*** Provided entries Section Begins ***

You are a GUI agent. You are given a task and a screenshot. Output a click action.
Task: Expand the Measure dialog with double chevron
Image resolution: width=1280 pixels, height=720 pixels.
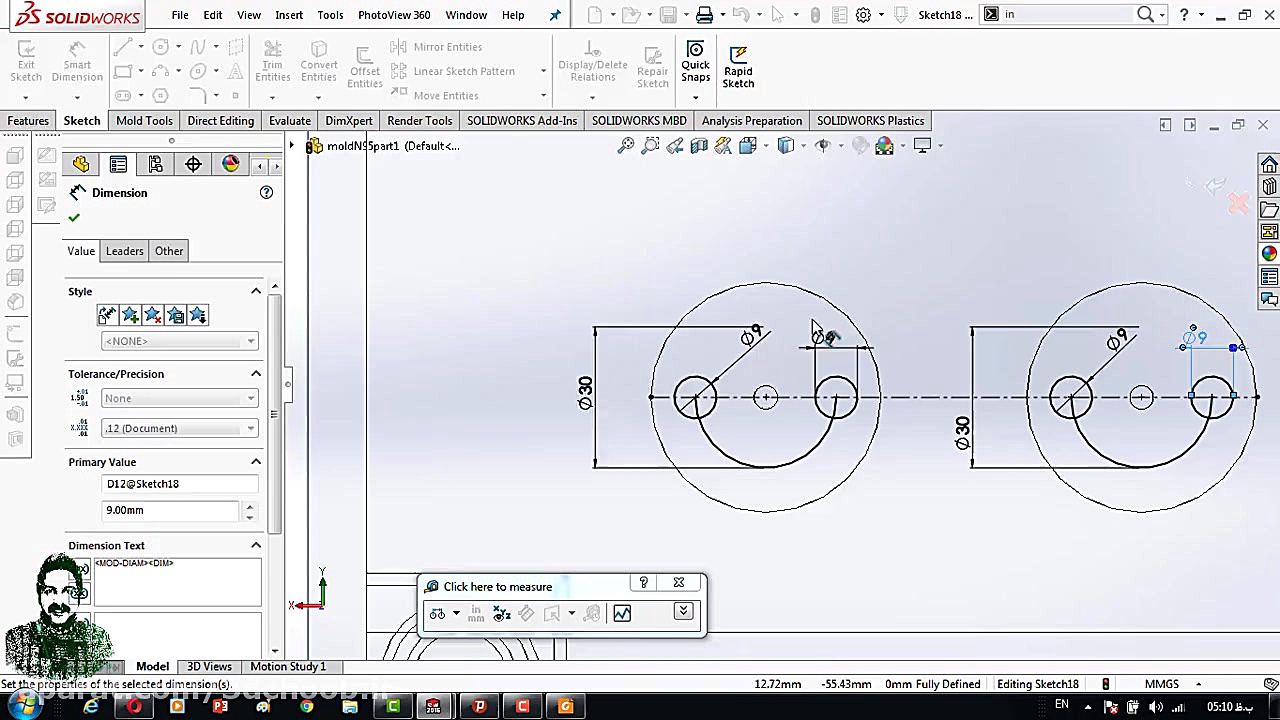[x=683, y=612]
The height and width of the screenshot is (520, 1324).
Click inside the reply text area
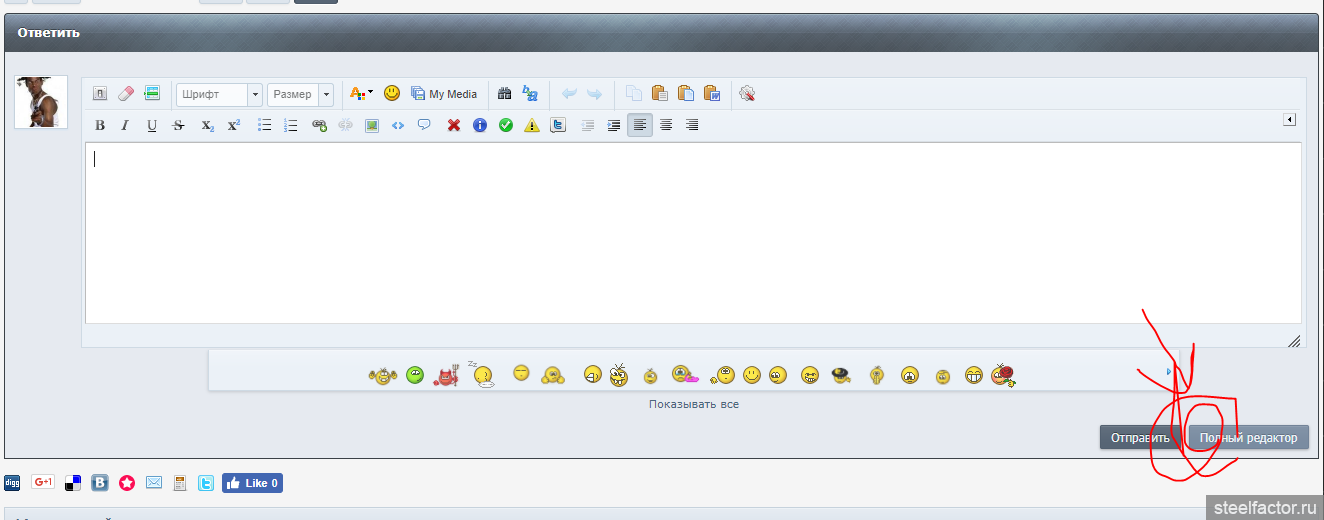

*** Provided entries Section Ends ***

Prompt - With pictures left out, repeat exactly the lines from the line bearing "Task: Expand the" through the final line of the records above.

Result for this exercise -
Task: Expand the Measure dialog with double chevron
Image resolution: width=1280 pixels, height=720 pixels.
[x=683, y=612]
The height and width of the screenshot is (520, 1324).
Click inside the reply text area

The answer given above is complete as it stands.